#### Work order:
Take the line that contains "Viewport: 1316px width, 900px height." as the first line and the last line of the material below as the final one; reproduce exactly the lines between, inclusive.

#### Source records:
■ ■ ■ ■ ■

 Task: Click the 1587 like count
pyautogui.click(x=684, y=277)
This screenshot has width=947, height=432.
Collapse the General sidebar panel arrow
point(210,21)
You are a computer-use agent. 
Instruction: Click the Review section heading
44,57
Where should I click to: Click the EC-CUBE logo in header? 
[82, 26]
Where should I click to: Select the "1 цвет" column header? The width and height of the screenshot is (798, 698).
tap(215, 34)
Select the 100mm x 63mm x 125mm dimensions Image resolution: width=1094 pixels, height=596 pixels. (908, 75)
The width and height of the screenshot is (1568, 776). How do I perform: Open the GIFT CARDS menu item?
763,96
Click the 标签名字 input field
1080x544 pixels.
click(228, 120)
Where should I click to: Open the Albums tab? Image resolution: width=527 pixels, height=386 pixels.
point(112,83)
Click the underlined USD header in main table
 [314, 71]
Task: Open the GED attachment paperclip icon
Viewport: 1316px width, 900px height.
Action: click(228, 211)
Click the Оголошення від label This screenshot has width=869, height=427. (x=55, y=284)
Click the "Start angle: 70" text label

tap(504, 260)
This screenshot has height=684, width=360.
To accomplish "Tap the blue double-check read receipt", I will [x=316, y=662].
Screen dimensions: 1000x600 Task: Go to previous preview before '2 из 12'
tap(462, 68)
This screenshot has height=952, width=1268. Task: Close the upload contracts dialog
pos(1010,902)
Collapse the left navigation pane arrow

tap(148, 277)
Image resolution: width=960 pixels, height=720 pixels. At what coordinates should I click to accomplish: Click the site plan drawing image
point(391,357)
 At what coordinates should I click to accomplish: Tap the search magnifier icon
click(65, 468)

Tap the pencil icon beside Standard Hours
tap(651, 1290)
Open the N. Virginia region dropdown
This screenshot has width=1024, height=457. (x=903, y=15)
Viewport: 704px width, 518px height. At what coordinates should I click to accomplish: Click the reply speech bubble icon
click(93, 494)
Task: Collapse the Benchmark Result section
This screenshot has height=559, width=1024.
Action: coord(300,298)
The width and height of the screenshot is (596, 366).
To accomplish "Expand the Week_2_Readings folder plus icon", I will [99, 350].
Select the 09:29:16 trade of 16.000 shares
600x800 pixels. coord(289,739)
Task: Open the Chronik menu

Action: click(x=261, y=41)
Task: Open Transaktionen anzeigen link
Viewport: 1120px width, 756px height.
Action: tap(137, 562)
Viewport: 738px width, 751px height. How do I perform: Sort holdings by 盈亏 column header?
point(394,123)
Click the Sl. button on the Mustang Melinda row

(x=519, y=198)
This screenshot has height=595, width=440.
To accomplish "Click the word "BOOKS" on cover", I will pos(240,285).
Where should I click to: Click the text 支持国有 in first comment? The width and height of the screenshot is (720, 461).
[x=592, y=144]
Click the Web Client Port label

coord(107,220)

■ ■ ■ ■ ■

#### Result:
Viewport: 1316px width, 900px height.
Action: click(228, 211)
Click the Оголошення від label This screenshot has width=869, height=427. (x=55, y=284)
Click the "Start angle: 70" text label

tap(504, 260)
This screenshot has height=684, width=360.
To accomplish "Tap the blue double-check read receipt", I will [x=316, y=662].
Screen dimensions: 1000x600 Task: Go to previous preview before '2 из 12'
tap(462, 68)
This screenshot has height=952, width=1268. Task: Close the upload contracts dialog
pos(1010,902)
Collapse the left navigation pane arrow

tap(148, 277)
Image resolution: width=960 pixels, height=720 pixels. At what coordinates should I click to accomplish: Click the site plan drawing image
point(391,357)
 At what coordinates should I click to accomplish: Tap the search magnifier icon
click(65, 468)

Tap the pencil icon beside Standard Hours
tap(651, 1290)
Open the N. Virginia region dropdown
This screenshot has width=1024, height=457. (x=903, y=15)
Viewport: 704px width, 518px height. At what coordinates should I click to accomplish: Click the reply speech bubble icon
click(93, 494)
Task: Collapse the Benchmark Result section
This screenshot has height=559, width=1024.
Action: coord(300,298)
The width and height of the screenshot is (596, 366).
To accomplish "Expand the Week_2_Readings folder plus icon", I will [99, 350].
Select the 09:29:16 trade of 16.000 shares
600x800 pixels. coord(289,739)
Task: Open the Chronik menu

Action: click(x=261, y=41)
Task: Open Transaktionen anzeigen link
Viewport: 1120px width, 756px height.
Action: tap(137, 562)
Viewport: 738px width, 751px height. How do I perform: Sort holdings by 盈亏 column header?
point(394,123)
Click the Sl. button on the Mustang Melinda row

(x=519, y=198)
This screenshot has height=595, width=440.
To accomplish "Click the word "BOOKS" on cover", I will pos(240,285).
Where should I click to: Click the text 支持国有 in first comment? The width and height of the screenshot is (720, 461).
[x=592, y=144]
Click the Web Client Port label

coord(107,220)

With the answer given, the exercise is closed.